__ACTION ITEM A__:
Retype the entries from the first one through the line containing "(248, 611).", including both ends, and leave out the pictures.
*** PAGE EXCERPT ***
Production visits Convair, where Irving Stone reports that the company is getting set to turn out the YB-60 on the B-36 line. "Adaptation of this production line to the B-60 should be made with little complication." I honestly can't think of a single thing to add.
Elastic Stop Nut is merging with American Gas Accumulator, while Martin and Schwartz of Salisbury, Maryland, is merging with Wayne Pump Company of Wayne, Indiana. Lockheed's production backlog has hit $1.8 billion.
Equipment sends George L. Christian to Los Angeles for "LAA Use Many New Operational Methods" As far as I can tell, LAA, the prospective helicopter airline intended to operate out of Los Angeles Airport, doesn't "operate," at all. It does deliver mail and freight with three S-51 copters. The story is about some fiddling they've done with their helicopters to make it more useful at delivering letters. I guess that, considering that they've lost two of their five copters to mechanical failures, it's important that they tell us about how well-organised their maintenance shop is. What I don't understand is that, considering that they don't really have a business except maybe an air mail contract (445,000lbs of air cargo in the record year of October 1951, which sounds like a lot, but is a record), how do they get the money to sweeten an Aviation Week article?
New Aviation Products ha a coaxial RF switch to replace two SPDT switches, from Transco Products, a new lightplane VHF set from Lear (12 channels), a capacitor element, 1000 microfarads at 500v dc, from Sprague Electric that can be buried in the head of a screw, a tight mechanical shaft seal from Cartiseal Company, and all-metal unit vibration isolators taking 30g, from Shock Mount Corporation.
Captain A. C. Robson's Cockpit Viewpoint has "Clean, Fresh and Hot," is about . . . coffee! Apparently, airport coffee is bad, it says here. People would like better, fresher, hotter coffee, it says here. See? No worries about falling behind the progress of science and technology in these parts!
*** End of PAGE EXCERPT ***
*** RECORDS SUPPLIED ***
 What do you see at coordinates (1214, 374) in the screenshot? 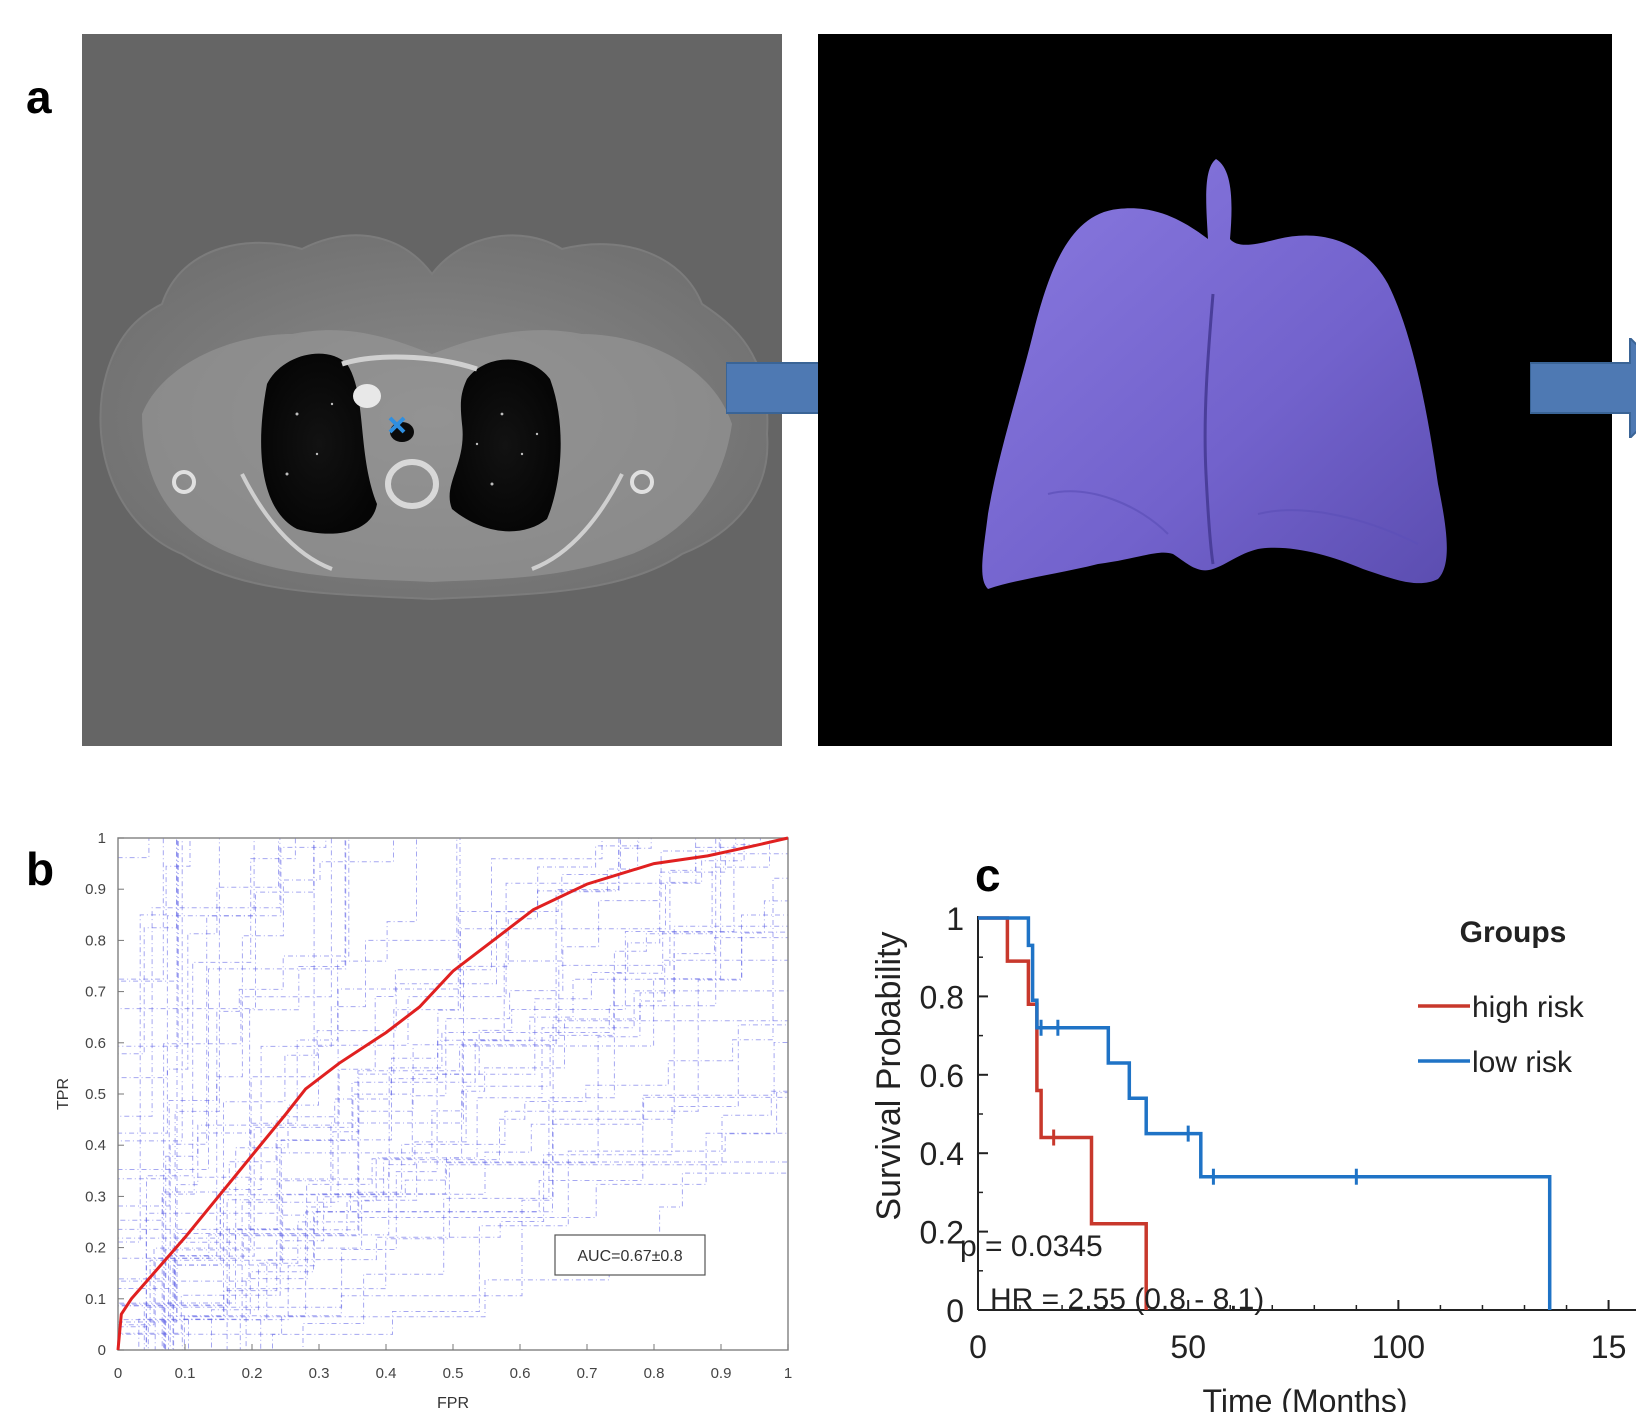
I see `lung-surface` at bounding box center [1214, 374].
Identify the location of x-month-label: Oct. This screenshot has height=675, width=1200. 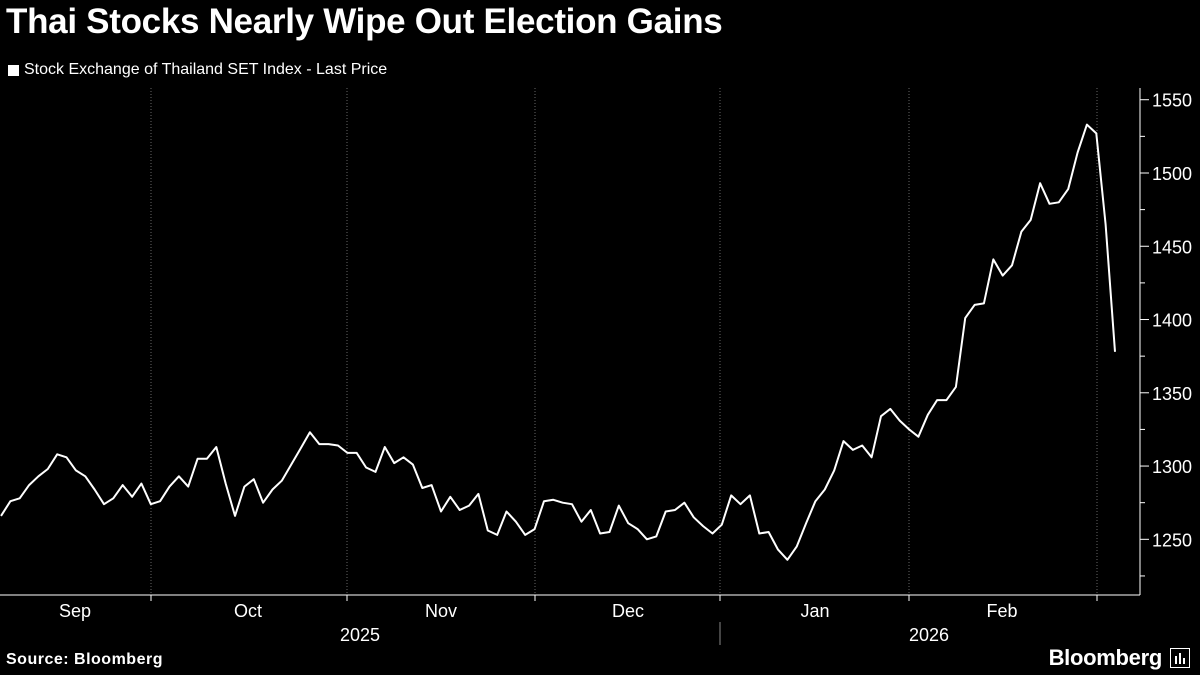
(248, 611).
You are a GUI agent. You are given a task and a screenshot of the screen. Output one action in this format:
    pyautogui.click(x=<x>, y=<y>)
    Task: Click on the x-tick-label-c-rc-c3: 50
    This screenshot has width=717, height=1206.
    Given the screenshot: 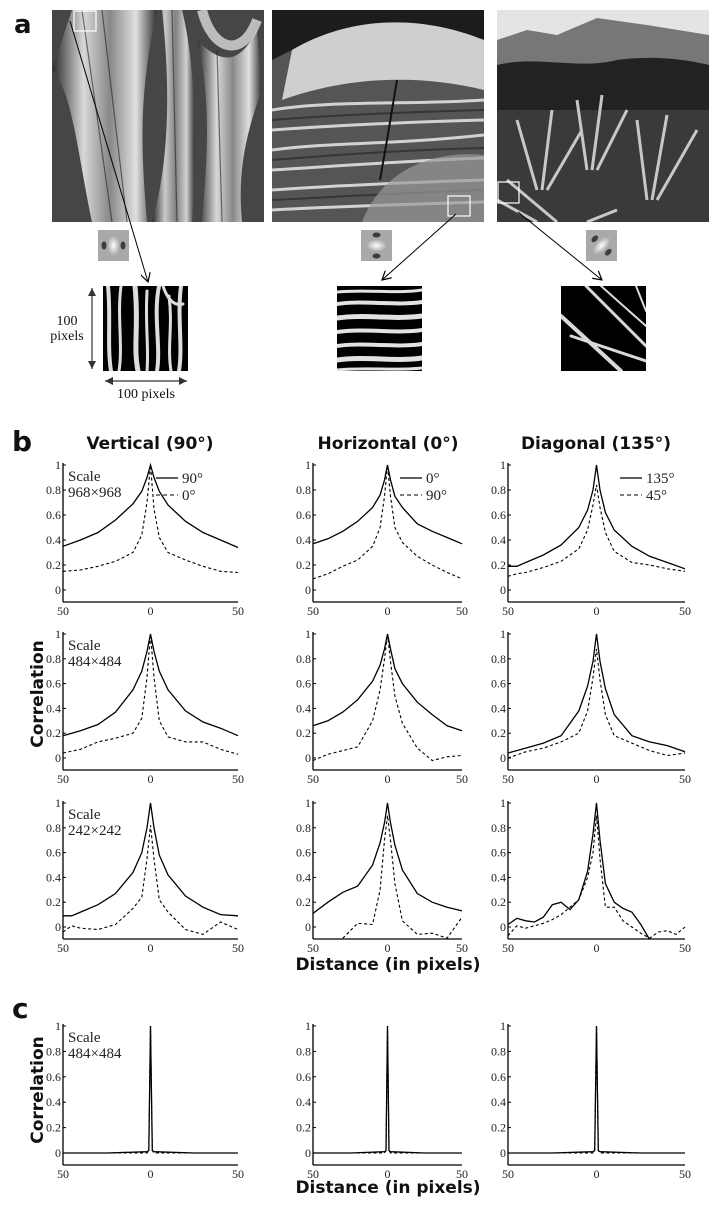 What is the action you would take?
    pyautogui.click(x=685, y=1174)
    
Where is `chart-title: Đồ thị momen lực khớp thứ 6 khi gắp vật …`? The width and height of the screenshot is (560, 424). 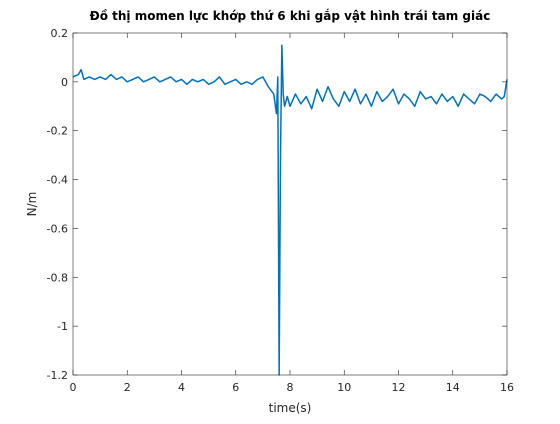 chart-title: Đồ thị momen lực khớp thứ 6 khi gắp vật … is located at coordinates (290, 16).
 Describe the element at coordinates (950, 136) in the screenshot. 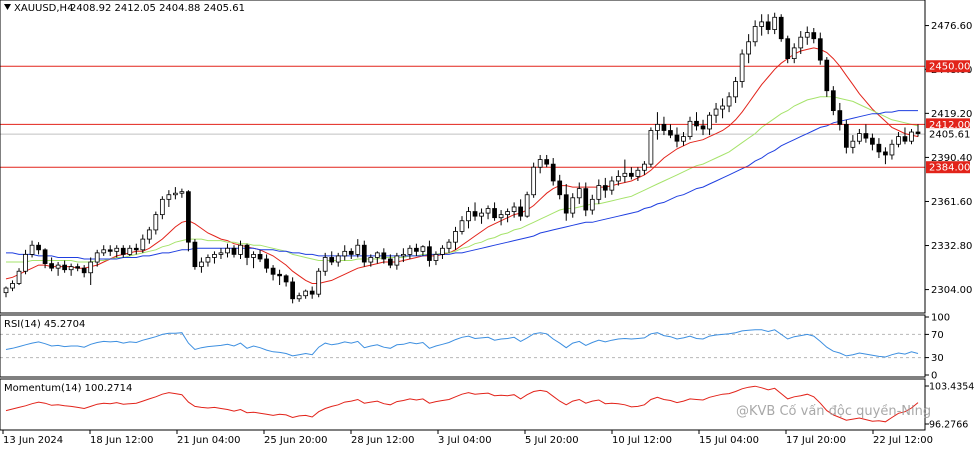

I see `current-price-tag-text: 2405.61` at that location.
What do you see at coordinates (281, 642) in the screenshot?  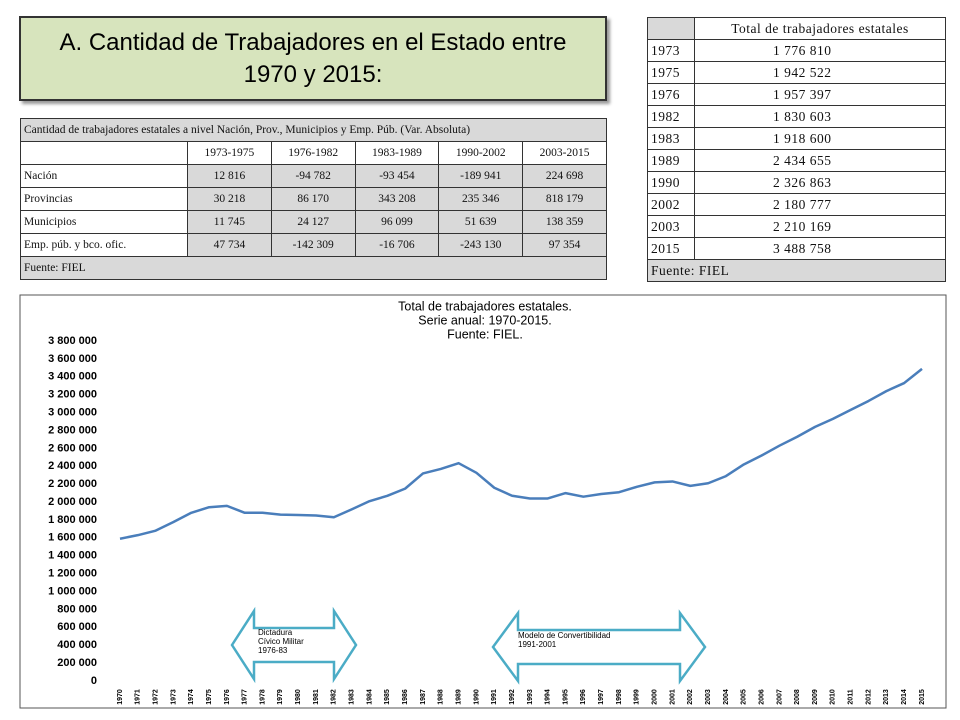 I see `annotation: Cívico Militar` at bounding box center [281, 642].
*** End of RECORDS SUPPLIED ***
__ACTION ITEM B__:
Translate this sentence from the aviation news roundup into Spanish: "Lockheed's production backlog has hit $1.8 billion."

__EXERCISE RESPONSE A__:
 What do you see at coordinates (1214, 374) in the screenshot? 
I see `lung-surface` at bounding box center [1214, 374].
Identify the location of x-month-label: Oct. This screenshot has height=675, width=1200. 
(248, 611).

__EXERCISE RESPONSE B__:
La cartera de pedidos de producción de Lockheed ha alcanzado los 1.800 millones de dólares.